She usually had some activity planned for Saturday, something to break the monotony of my affair with Alexa. That afternoon we drove to a state park about a few hours away. We planned to walk the perimeter of the small lake, surrounded by low dunes. That day the lake was a turquoise gem, on a day with a blue, blue cobalt sky. As we approached the shore, I felt tempted to navigate a small dune. Eileen's grip on my arm increased; she pulled me back to the asphalt path.
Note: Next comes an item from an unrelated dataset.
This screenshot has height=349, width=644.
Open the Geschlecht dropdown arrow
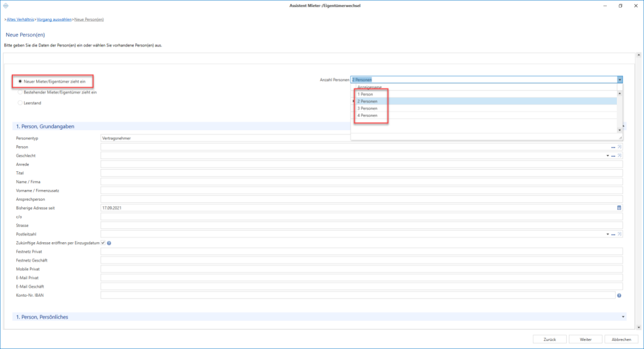[x=608, y=156]
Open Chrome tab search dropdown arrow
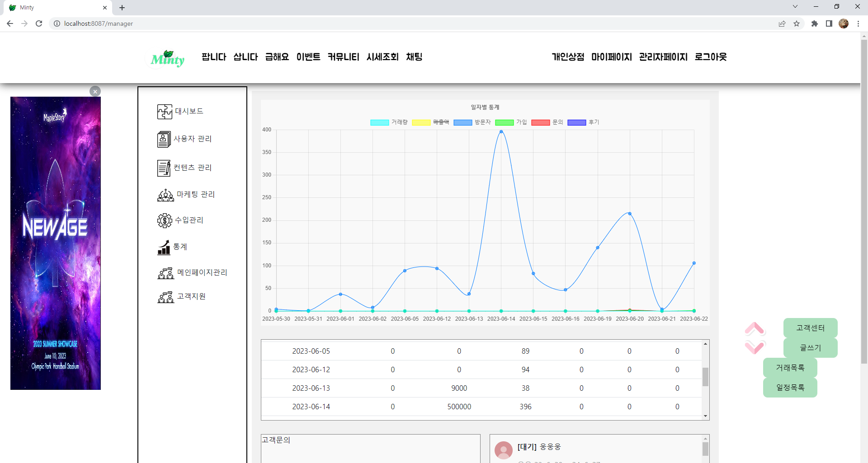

"No sir! No falls on my watch."

At that moment, as she held me so securely, I thought of an image that Alexa had served up (based in fact on Eileen's counsel): the album cover of "The Freewheelin' Bob Dylan." There walked Dylan, impossibly young. Holding--securing--embracing his arm at the elbow, a blissful smile, was his girlfriend, Suze Rotolo. It was she who was the worldly one, a political activist, devoted to poetry and arts. She was more than a girlfriend, a lover: she was his muse, his mentor, who sent his sensibilities in new directions, who inspired some of his best love songs. Here now as I walked with Eileen, she was holding onto me in exactly the same way.

***

That Sunday we both slept in, the kind of wonderfully comfortable sleep earned by a hike of four hours from the day before. We'd eaten a little, both then collapsing into bed, deferring all else to the next day. Now the mid-morning sun was streaming into my room. There came Eileen, fresh in clean shorts and tee shirt, carrying her basin of warm water.

"We were both rank. I could take a shower. It's time to rescue you from rankness."

She pulled aside the blanket and I was covered by brilliant sun.

"So rank, but so fair."

Her fingers applied the washcloth to my face, tracing, defining, knowing, each feature. I felt this in my face and it radiated all the way down.

Oh, how can, how can you ask me again

It only brings me sorrow

The same thing that I want from you today

I would want again tomorrow

I could feel her knowing hands as they limned my collarbone, acquiring the knowledge of every ridge of bone. The cloth circled, in like fashion probing and cleaning every square millimeter of my arms. With deliberation, now in circular strokes, she made arcs from chest to pubis, then in circles of ever decreasing radius.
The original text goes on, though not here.